Forscher schickten Hirsche vom Frühsommer in den Winter
Das Team um Studienleiter Walter Arnold vom Forschungsinstitut für Wildtierkunde und Ökologie der Veterinärmedizinischen (Vetmed) Universität Wien führte seine Untersuchungen in einem zum Institut gehörenden, 45.000 Quadratmeter großen Gehege durch. Sie statteten insgesamt 16 Rothirschkühe (Cervus elaphus) mit Sensoren aus, mit denen Herzfrequenz, Körpertemperatur und die Bewegungsmuster der Tiere im Zeitraum zwischen März 2017 und 2020 aufgezeichnet wurden, schreiben die Forscher in ihrer Arbeit.
Ziel der Studie war es zu überprüfen, ob sich die saisonalen körperlichen Veränderungen bei Tieren, die keinen Winterschlaf halten, an den gleichen Signalen orientieren, wie das bei Winterschläfern der Fall ist. Letztere richten ihren Stoffwechsel bekanntermaßen nach der "Photoperiode" aus, sprich den Veränderung der Tages- und Nachtlänge über den Jahresverlauf hinweg. Einen Einfluss auf das Absenken der Körpertemperatur und das Herunterfahren des Stoffwechsels hat allerdings auch die Verfügbarkeit von lebenswichtigen mehrfach ungesättigten Fettsäuren in der Nahrung.

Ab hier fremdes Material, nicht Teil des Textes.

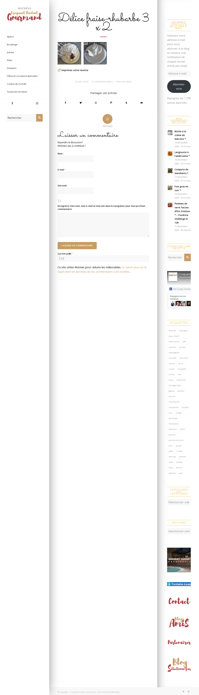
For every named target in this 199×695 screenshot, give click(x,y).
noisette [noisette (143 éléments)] (185, 407)
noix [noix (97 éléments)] (170, 412)
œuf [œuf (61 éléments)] (180, 473)
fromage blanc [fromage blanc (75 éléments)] (175, 385)
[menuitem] (24, 37)
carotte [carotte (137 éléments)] (182, 347)
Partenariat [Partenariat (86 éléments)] (173, 423)
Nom (61, 153)
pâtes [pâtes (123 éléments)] (171, 451)
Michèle (127, 81)
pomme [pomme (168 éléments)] (172, 434)
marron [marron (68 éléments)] (172, 396)
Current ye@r (65, 253)
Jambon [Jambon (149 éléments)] (181, 391)
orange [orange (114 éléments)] (179, 412)
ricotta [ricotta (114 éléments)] (179, 451)
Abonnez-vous (179, 86)
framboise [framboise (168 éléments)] (181, 380)
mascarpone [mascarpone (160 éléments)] (174, 401)
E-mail (62, 169)
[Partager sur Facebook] (65, 102)
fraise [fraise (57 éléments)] (171, 380)
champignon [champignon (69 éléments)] (174, 352)
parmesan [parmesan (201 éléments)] (173, 418)
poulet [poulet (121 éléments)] (179, 445)
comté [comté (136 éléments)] (171, 369)
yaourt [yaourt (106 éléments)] (179, 467)
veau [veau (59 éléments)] (171, 467)
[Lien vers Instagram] (37, 103)
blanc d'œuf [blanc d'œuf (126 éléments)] (174, 336)
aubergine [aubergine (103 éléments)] (183, 330)
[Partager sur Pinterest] (111, 102)
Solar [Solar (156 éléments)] (171, 462)
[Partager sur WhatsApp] (95, 102)
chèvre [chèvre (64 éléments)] (172, 363)
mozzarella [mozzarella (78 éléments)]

Einerseits variierte das Forschungsteam die Menge an vorhandener Linolsäure oder Linolensäure in Futterpellets, die die Tiere fraßen. Andererseits veränderten sie die Zufuhr des in dunklen Phasen ausgeschütteten Melatonins. Das Hormon übersetzt sozusagen die Information über die Tageslänge in ein für den Körper lesbares Signal.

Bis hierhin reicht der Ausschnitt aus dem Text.